Perché il team di produzione (francese) ha disegnato per questo signor Bruschino scene di barche ormeggiate che riempiono il palcoscenico del Teatro Rossini ?
Vedo due possibilità :
- Essendo francese, il team conosce l’espressione “mener en bateau” (letteralmente portare a fare un giro in barca) che significa in francese “prendere in giro”.
- Abitando Venezia, dove Il signor Bruschino è stato rappresentato per la prima volta, forse hanno anche progettato questo set di barcone (o chiatta) e scialuppa, ben adatto a una Venezia portuale ?
Forse si mescolano le due possibilità per questa scenografia iperrealista e allo stesso tempo quasi onirica, con la bella illuminazione di Guy Simard, che impressiona e stupisce quando si alza il sipario. Lo spazio scenico è infatti triplice : il molo, il barcone e la scialuppa che si muove pericolosamente.
Tutto ciò conferisce all'opera un'atmosfera un po' antiquata, con i suoi costumi del primo Novecento, con domande (che non sono certo fondamentali) ma che toccano la mente del tipo, dove spariscono la cameriera Marianna, il commissario, Filiberto quando girano l'angolo del muro molo… Cosa succede dietro ? Naturalmente, è pura convenzione teatrale che si applica qui, dove la parte principale della farsa si svolge sul barcone a vela, che per l'occasione assomiglia quasi ad uno “yacht” ormeggiato in un moderno porto turistico, dove la gente si riposa all'ombra, beve aperitivi, si nasconde, e vive una comoda vita di ozio. Gaudenzio si gode la vita di una specie di capitano in pensione e probabilmente anche un po' decaduto.
Perché tutto sul palcoscenico serve alla trama : una cesta sulla banchina dove Florville nasconde i suoi veri vestiti da giovane aristocratico chic per indossare quelli di un piccolo marinaio, una scialuppa dove ci si nasconde per flirtare o per ascoltare quello che succede sul barcone, o quel telo che fa ombra per riposare sul ponte.
Si tratta di uno spazio un po' complesso, che costringe gli ensemble a dividersi tra la il molo e il ponte del barcone, centro dell'allestimento e quindi dell'azione.
Così la regia è prima di tutto una strutturazione inattesa ma seducente, evocativa, poetica dello spazio che restituisce la farsa a un universo che la taglia fuori dal suo aspetto di "farsa borghese" prefigurando le commedie alla Labiche o Feydeau dell’ultimo ottocento.
Per aggiungere l'insulto al danno, il "Castello" menzionato nel libretto è qua il nome del barcone (Il mio castello, che ricorda i nomi di certe casette di periferia, o della “banlieue” francese "Mio sogno", "Mio paradiso” “Mia pace”. Insomma, c'è un sorriso, una gentilezza in tutto questo, che prepara uno spettacolo piuttosto piacevole.
La Farsa è un genere musicale specifico che si sviluppò in Italia, in particolare a Venezia e Napoli, tra il 1790 e il 1830. È un genere adatto ai teatri più piccoli perché è breve (un atto), senza cambi di scena la maggior parte delle volte, e senza coro.

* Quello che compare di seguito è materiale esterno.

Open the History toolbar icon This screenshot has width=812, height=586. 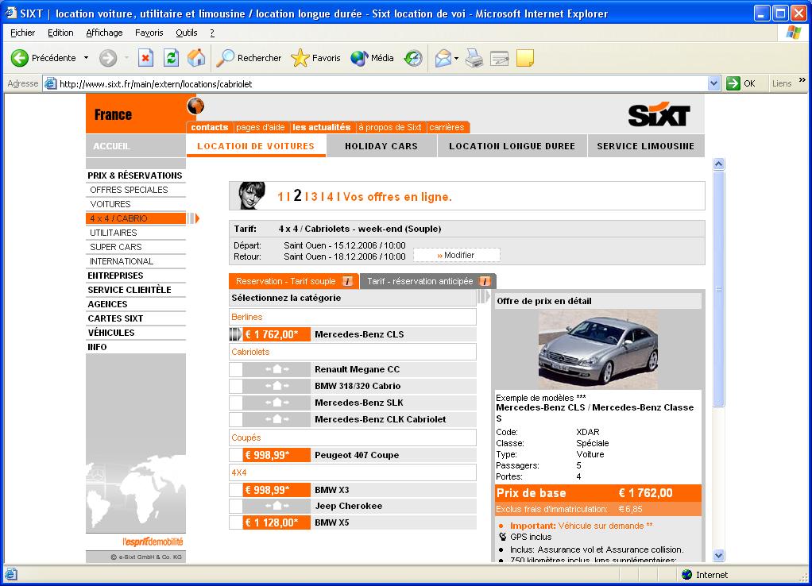coord(413,58)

Può quindi essere eseguito in condizioni accettabili quasi ovunque, anche con una piccola orchestra. Generali, Mayr, Donizetti e, naturalmente, Rossini furono tra i più notevoli compositori di farse che fiorirono all'epoca. In alcune stagioni c'erano fino a 200 farse, alcune delle quali non venivano necessariamente eseguite molte volte. Non è necessariamente una farsa nel senso della commedia dell'arte o della farsa di Molière del XVII secolo, e la trama deriva spesso dalla “nuova commedia” dell'antichità (Terenzio, Menandro), il cui tema essenziale è l'amore contrastato (per esempio da padri recalcitranti).

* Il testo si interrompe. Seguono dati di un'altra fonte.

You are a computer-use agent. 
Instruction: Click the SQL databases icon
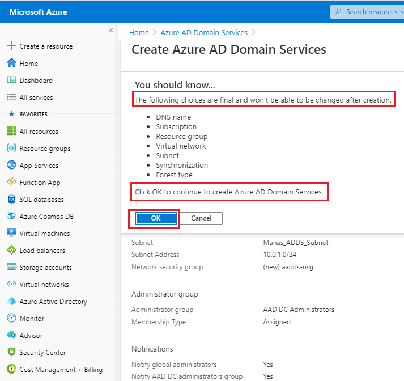tap(11, 200)
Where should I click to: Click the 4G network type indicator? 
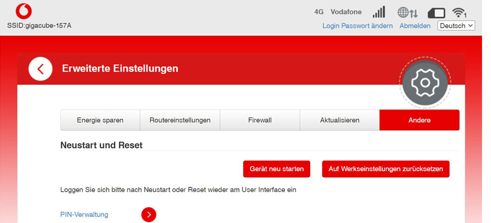(x=319, y=12)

Questo può essere, per esempio, una commedia borghese, dove nobili squattrinati cercano di convincere un vecchio borghese ricco a sposare la figlia della casa ecc.… Non dobbiamo dimenticare la tradizione borghese rafforzata nel XVIII secolo dal “dramma borghese” di Diderot, che cercava di sostituire le tragedie troppo aristocratiche. Il Settecento fu infatti il secolo in cui la borghesia ricca prese il posto dell'aristocrazia rovinata, sempre alla ricerca di soldi, come da Goldoni (vedi La villegiatura), e la Rivoluzione francese segnò anche il trionfo della borghesia produttiva.
Il Signor Bruschino oppure il figlio per azzardo nasce da tutto questo contesto, fortemente ispirato da una commedia in cinque atti e in prosa, Le fils par hasard ou ruse et folie, di Chazet e Oubry, pubblicata nel 1804 e rappresentata per la prima volta a Parigi nel 1809, quattro anni prima dell'opera di Rossini.
Il signor Bruschino, che fu inizialmente un fallimento (una sola rappresentazione), racconta ancora una storia d’amore contrastato : Sofia, la pupilla del nobile Gaudenzio, ama Florville, il figlio di un suo nemico, ma Gaudenzio ha promesso la pupilla al figlio di un certo signor Bruschino (qui ritroviamo la questione aristocrazia/borghese), un figlio che nessuno ha mai visto. Florville assume quindi l'identità del figlio Bruschino, che è trattenuto in una locanda perché non ha pagato i suoi debiti all'oste Filiberto.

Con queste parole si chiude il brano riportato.